(Pixel coordinate grounding data)
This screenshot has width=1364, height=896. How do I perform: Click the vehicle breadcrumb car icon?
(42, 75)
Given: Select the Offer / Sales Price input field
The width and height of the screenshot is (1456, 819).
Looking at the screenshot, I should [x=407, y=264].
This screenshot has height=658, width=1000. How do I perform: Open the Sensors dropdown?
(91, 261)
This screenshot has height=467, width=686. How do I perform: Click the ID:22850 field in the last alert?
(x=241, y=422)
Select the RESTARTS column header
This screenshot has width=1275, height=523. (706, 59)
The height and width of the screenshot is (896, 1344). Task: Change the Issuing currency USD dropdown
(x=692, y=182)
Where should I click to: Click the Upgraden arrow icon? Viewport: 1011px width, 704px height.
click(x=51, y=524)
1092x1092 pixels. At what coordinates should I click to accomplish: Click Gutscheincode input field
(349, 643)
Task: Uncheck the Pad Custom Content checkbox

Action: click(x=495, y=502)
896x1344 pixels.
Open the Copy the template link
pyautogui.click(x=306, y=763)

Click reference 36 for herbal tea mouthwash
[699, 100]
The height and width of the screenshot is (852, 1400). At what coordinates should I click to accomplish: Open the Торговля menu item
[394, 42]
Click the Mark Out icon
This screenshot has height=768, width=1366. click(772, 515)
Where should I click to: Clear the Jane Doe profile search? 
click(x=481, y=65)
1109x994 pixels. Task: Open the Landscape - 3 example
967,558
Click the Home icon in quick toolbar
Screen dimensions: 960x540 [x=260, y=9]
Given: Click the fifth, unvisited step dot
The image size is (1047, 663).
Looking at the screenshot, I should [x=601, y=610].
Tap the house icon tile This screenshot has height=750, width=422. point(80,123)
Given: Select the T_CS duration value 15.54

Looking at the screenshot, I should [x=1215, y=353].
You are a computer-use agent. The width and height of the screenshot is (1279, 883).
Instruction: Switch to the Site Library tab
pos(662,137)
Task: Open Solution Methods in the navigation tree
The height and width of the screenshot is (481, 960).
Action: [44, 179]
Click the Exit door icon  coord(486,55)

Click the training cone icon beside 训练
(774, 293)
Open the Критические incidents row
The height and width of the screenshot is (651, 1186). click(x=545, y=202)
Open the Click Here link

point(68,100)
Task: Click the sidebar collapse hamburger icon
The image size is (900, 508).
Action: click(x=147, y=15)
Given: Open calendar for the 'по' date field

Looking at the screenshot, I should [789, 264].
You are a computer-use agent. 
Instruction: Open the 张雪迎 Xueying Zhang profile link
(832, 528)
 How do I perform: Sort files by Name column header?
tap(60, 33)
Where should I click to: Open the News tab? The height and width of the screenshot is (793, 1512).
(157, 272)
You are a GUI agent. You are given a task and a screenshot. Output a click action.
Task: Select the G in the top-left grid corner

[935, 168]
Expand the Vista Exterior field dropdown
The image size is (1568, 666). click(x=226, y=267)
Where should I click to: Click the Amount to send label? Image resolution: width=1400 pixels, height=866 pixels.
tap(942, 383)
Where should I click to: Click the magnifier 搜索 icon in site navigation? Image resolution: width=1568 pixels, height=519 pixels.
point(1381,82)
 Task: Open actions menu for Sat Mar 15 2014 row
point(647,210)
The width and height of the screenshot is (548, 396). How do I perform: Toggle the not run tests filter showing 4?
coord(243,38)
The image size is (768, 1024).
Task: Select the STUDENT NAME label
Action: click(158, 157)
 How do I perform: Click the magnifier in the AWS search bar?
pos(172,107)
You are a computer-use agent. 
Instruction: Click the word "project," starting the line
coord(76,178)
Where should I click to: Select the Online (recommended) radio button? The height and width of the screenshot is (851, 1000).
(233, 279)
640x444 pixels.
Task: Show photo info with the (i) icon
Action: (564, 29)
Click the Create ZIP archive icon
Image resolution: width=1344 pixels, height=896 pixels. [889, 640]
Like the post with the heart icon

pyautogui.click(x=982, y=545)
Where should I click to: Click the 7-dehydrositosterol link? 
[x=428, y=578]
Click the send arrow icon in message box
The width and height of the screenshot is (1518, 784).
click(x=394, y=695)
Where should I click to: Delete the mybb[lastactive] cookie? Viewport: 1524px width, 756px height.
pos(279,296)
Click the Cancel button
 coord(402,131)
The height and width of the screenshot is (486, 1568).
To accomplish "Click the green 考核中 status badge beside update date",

*Goal of the exercise*
All lines above that hold the string "agent" should be copied.

*Exercise output*
You are a computer-use agent. The width and height of the screenshot is (1279, 883).
You are a computer-use agent. 
You are a GUI agent. You are given a task and a screenshot. Output a click action.
You are a computer-use agent. 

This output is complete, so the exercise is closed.